- _WHAT IS NEEDED_
Copy exactly the lines from the one containing "Image resolution: width=531" through the last line of the records below, both included, and leave out the pictures.

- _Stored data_
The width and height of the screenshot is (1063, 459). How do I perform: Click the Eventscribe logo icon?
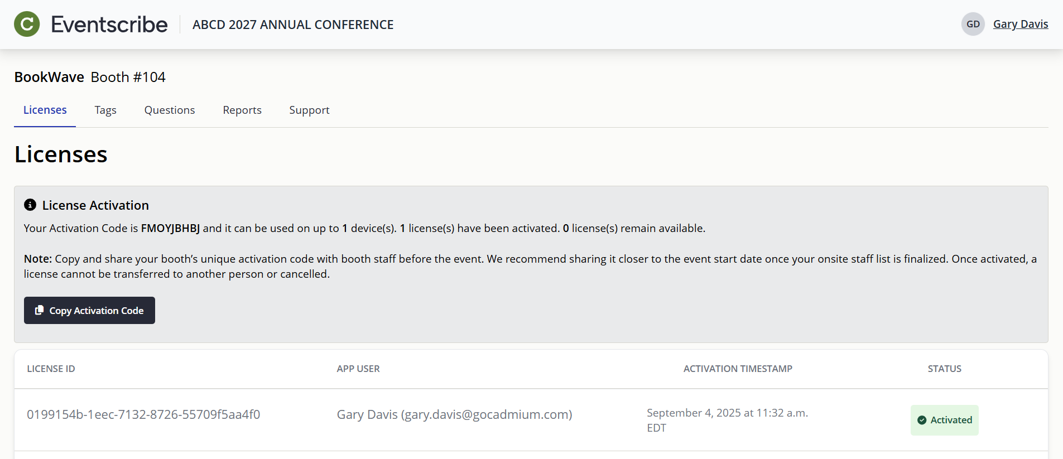pyautogui.click(x=26, y=24)
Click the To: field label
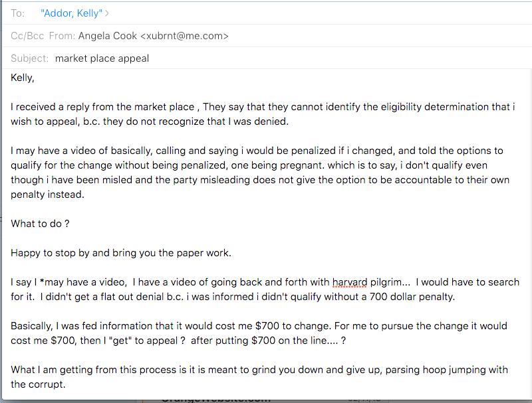 pos(18,13)
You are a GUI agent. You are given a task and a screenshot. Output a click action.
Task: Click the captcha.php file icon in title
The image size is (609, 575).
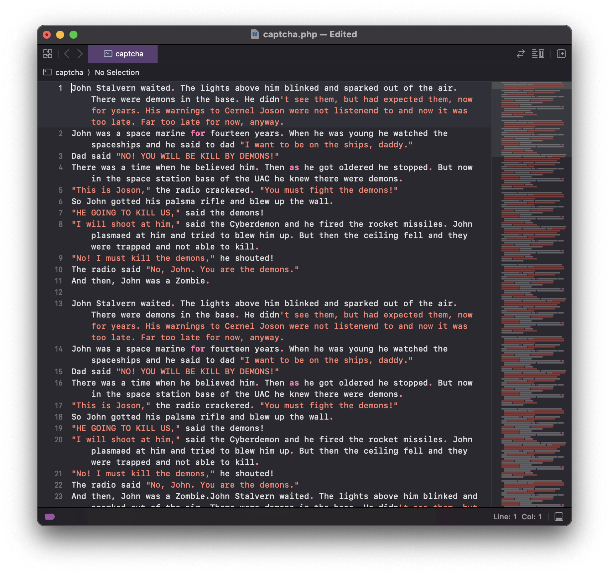point(255,34)

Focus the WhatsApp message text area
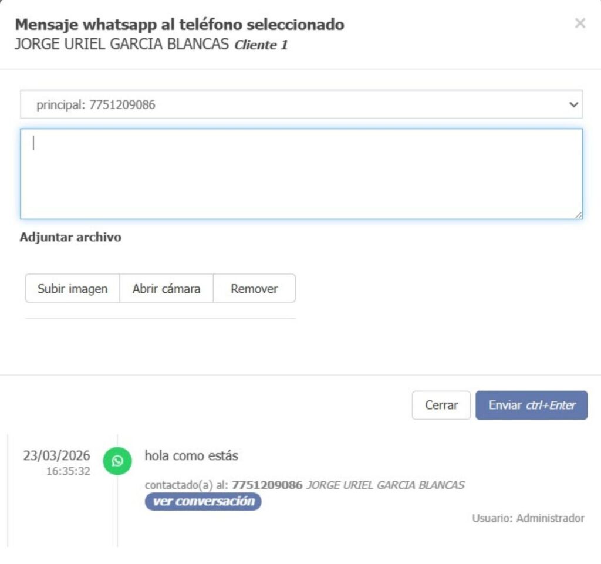point(301,174)
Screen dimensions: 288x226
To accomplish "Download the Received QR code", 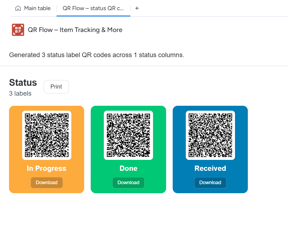I will click(210, 183).
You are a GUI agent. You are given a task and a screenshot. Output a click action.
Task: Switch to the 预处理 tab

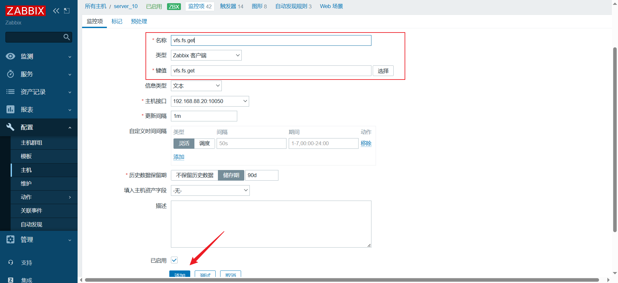pyautogui.click(x=139, y=22)
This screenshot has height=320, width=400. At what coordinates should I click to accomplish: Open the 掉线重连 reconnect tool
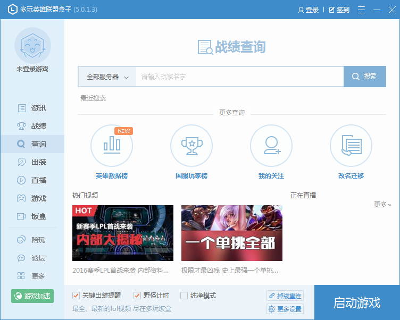coord(285,296)
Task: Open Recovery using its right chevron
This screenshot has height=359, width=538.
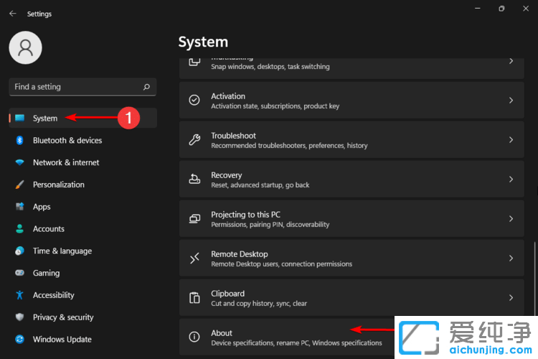Action: [511, 180]
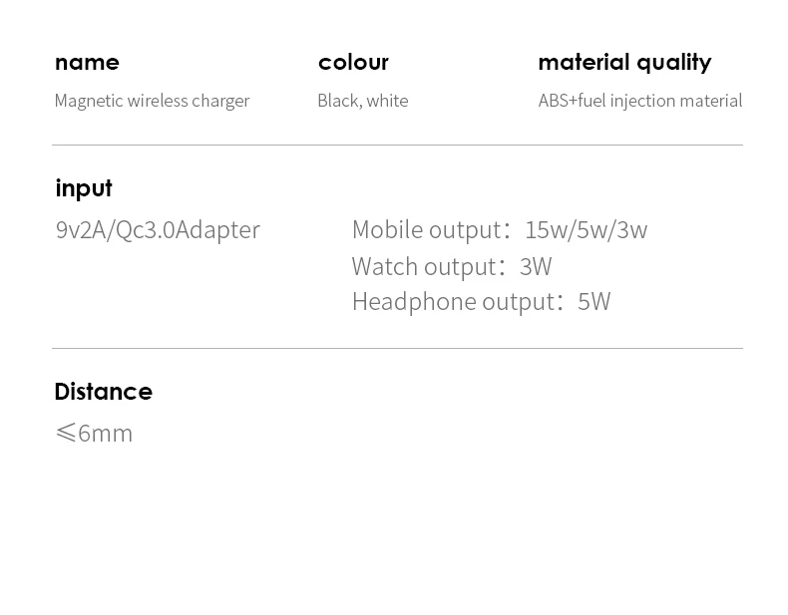The width and height of the screenshot is (788, 615).
Task: Click the "15w/5w/3w" mobile output value
Action: pos(586,230)
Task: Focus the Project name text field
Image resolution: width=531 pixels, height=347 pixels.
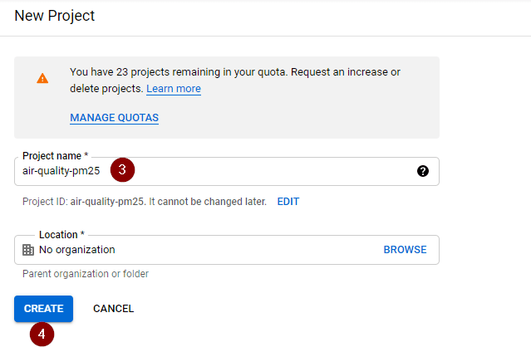Action: point(249,171)
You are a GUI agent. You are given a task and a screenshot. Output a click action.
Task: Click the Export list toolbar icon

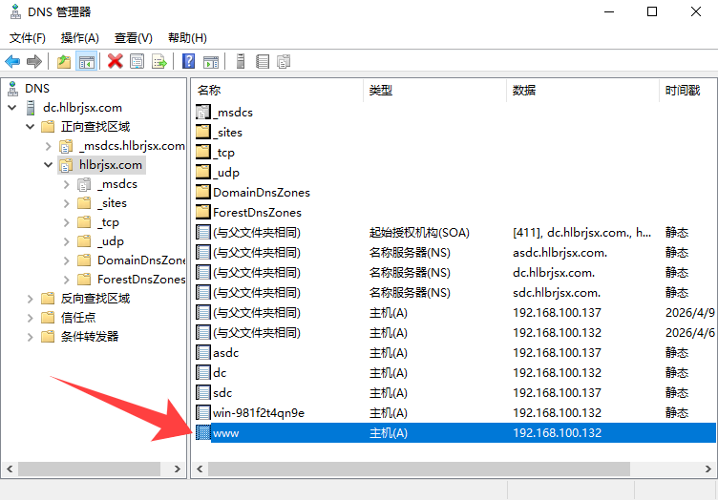(x=159, y=61)
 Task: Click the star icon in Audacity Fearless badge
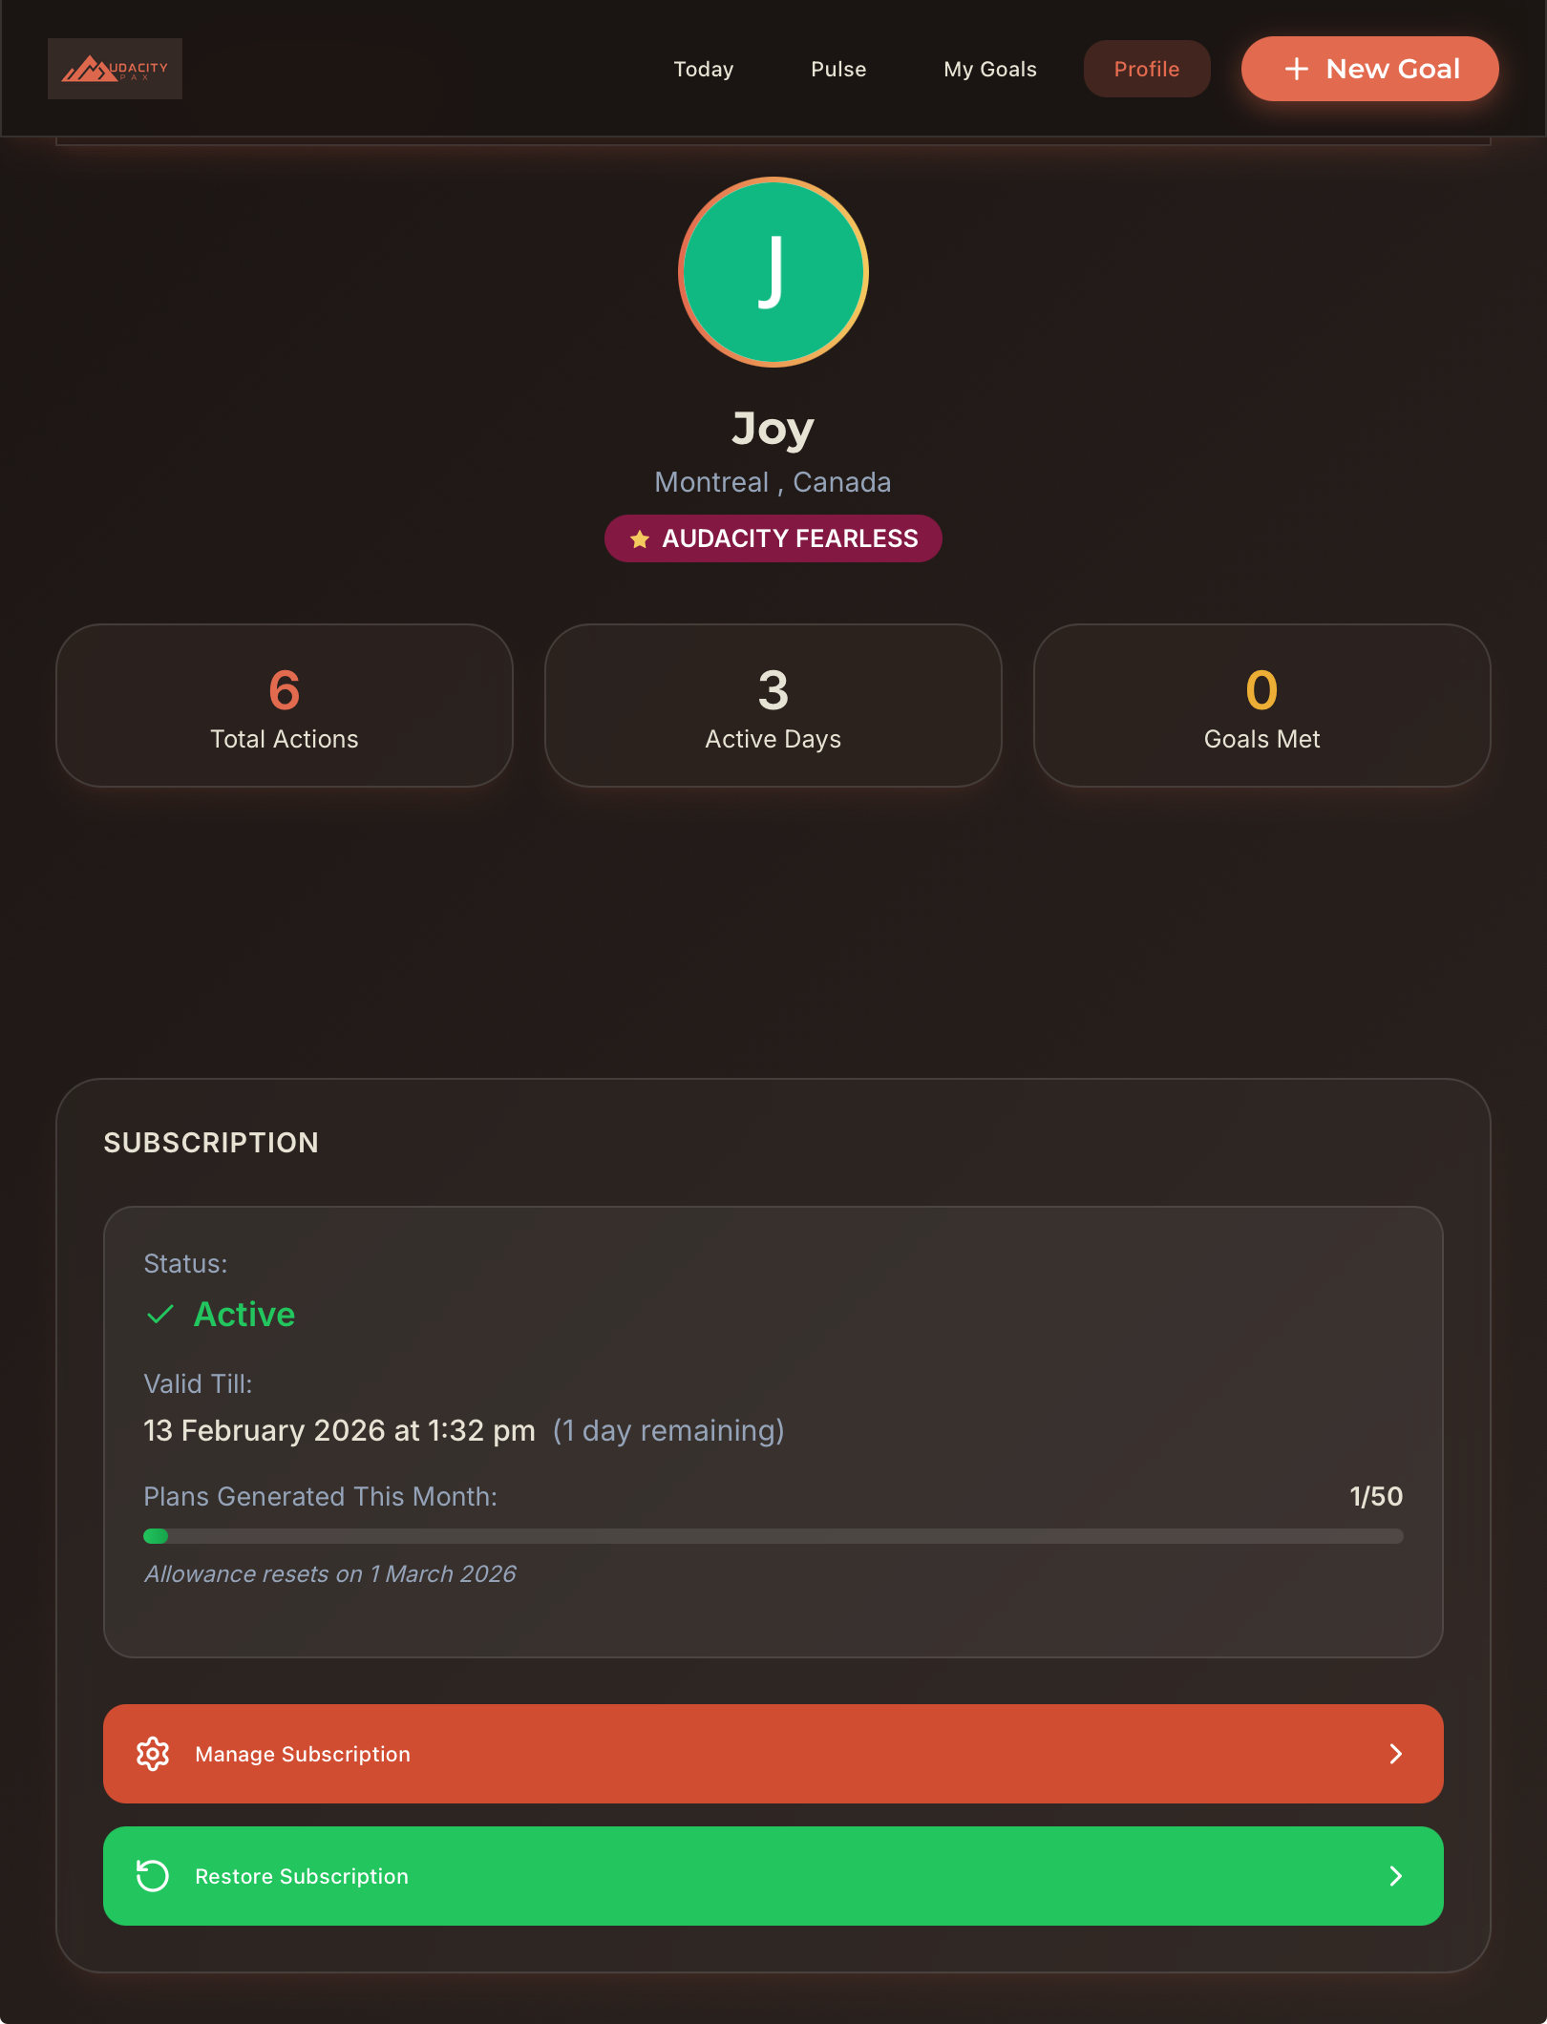coord(640,539)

- _RESULT FOR THIS TASK_
Image resolution: width=531 pixels, height=347 pixels.
Action: point(249,171)
You are a GUI agent. You are given a task and a screenshot. Output a click action.
Task: Click the Export list toolbar icon

(x=159, y=61)
 Task: Click the star icon in Audacity Fearless badge
coord(640,539)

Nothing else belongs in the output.